## What to do
Copy the entries below word for word, keeping every line as it is.

## Data listing
····················

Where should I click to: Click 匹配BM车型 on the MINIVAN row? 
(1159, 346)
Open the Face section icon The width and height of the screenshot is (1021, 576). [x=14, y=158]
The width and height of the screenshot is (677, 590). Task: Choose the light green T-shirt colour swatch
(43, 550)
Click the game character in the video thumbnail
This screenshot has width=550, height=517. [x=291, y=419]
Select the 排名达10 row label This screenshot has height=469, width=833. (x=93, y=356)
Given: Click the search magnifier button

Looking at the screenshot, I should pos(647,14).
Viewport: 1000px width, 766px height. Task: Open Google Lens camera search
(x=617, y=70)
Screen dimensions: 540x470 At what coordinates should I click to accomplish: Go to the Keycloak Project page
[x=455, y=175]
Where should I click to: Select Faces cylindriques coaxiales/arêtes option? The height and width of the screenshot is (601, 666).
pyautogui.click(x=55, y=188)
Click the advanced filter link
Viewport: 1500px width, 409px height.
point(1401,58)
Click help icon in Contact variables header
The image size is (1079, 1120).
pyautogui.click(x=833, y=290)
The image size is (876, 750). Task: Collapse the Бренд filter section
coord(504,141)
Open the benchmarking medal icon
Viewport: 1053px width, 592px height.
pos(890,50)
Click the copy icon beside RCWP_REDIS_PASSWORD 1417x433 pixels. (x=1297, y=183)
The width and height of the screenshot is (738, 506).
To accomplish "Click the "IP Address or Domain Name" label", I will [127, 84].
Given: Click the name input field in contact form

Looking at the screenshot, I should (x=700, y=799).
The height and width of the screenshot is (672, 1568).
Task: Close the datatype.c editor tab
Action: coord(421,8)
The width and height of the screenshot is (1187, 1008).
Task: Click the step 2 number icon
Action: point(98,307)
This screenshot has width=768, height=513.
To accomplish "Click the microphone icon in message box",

····················

## Output of the exercise
Where should I click to: Click 匹配BM车型 on the MINIVAN row? 
(1159, 346)
Open the Face section icon The width and height of the screenshot is (1021, 576). [x=14, y=158]
The width and height of the screenshot is (677, 590). Task: Choose the light green T-shirt colour swatch
(43, 550)
Click the game character in the video thumbnail
This screenshot has width=550, height=517. [x=291, y=419]
Select the 排名达10 row label This screenshot has height=469, width=833. (x=93, y=356)
Given: Click the search magnifier button

Looking at the screenshot, I should pos(647,14).
Viewport: 1000px width, 766px height. Task: Open Google Lens camera search
(x=617, y=70)
Screen dimensions: 540x470 At what coordinates should I click to accomplish: Go to the Keycloak Project page
[x=455, y=175]
Where should I click to: Select Faces cylindriques coaxiales/arêtes option? The height and width of the screenshot is (601, 666).
pyautogui.click(x=55, y=188)
Click the advanced filter link
Viewport: 1500px width, 409px height.
point(1401,58)
Click help icon in Contact variables header
The image size is (1079, 1120).
pyautogui.click(x=833, y=290)
The image size is (876, 750). Task: Collapse the Бренд filter section
coord(504,141)
Open the benchmarking medal icon
Viewport: 1053px width, 592px height.
pos(890,50)
Click the copy icon beside RCWP_REDIS_PASSWORD 1417x433 pixels. (x=1297, y=183)
The width and height of the screenshot is (738, 506).
To accomplish "Click the "IP Address or Domain Name" label", I will [127, 84].
Given: Click the name input field in contact form

Looking at the screenshot, I should (x=700, y=799).
The height and width of the screenshot is (672, 1568).
Task: Close the datatype.c editor tab
Action: coord(421,8)
The width and height of the screenshot is (1187, 1008).
Task: Click the step 2 number icon
Action: point(98,307)
This screenshot has width=768, height=513.
To accomplish "Click the microphone icon in message box",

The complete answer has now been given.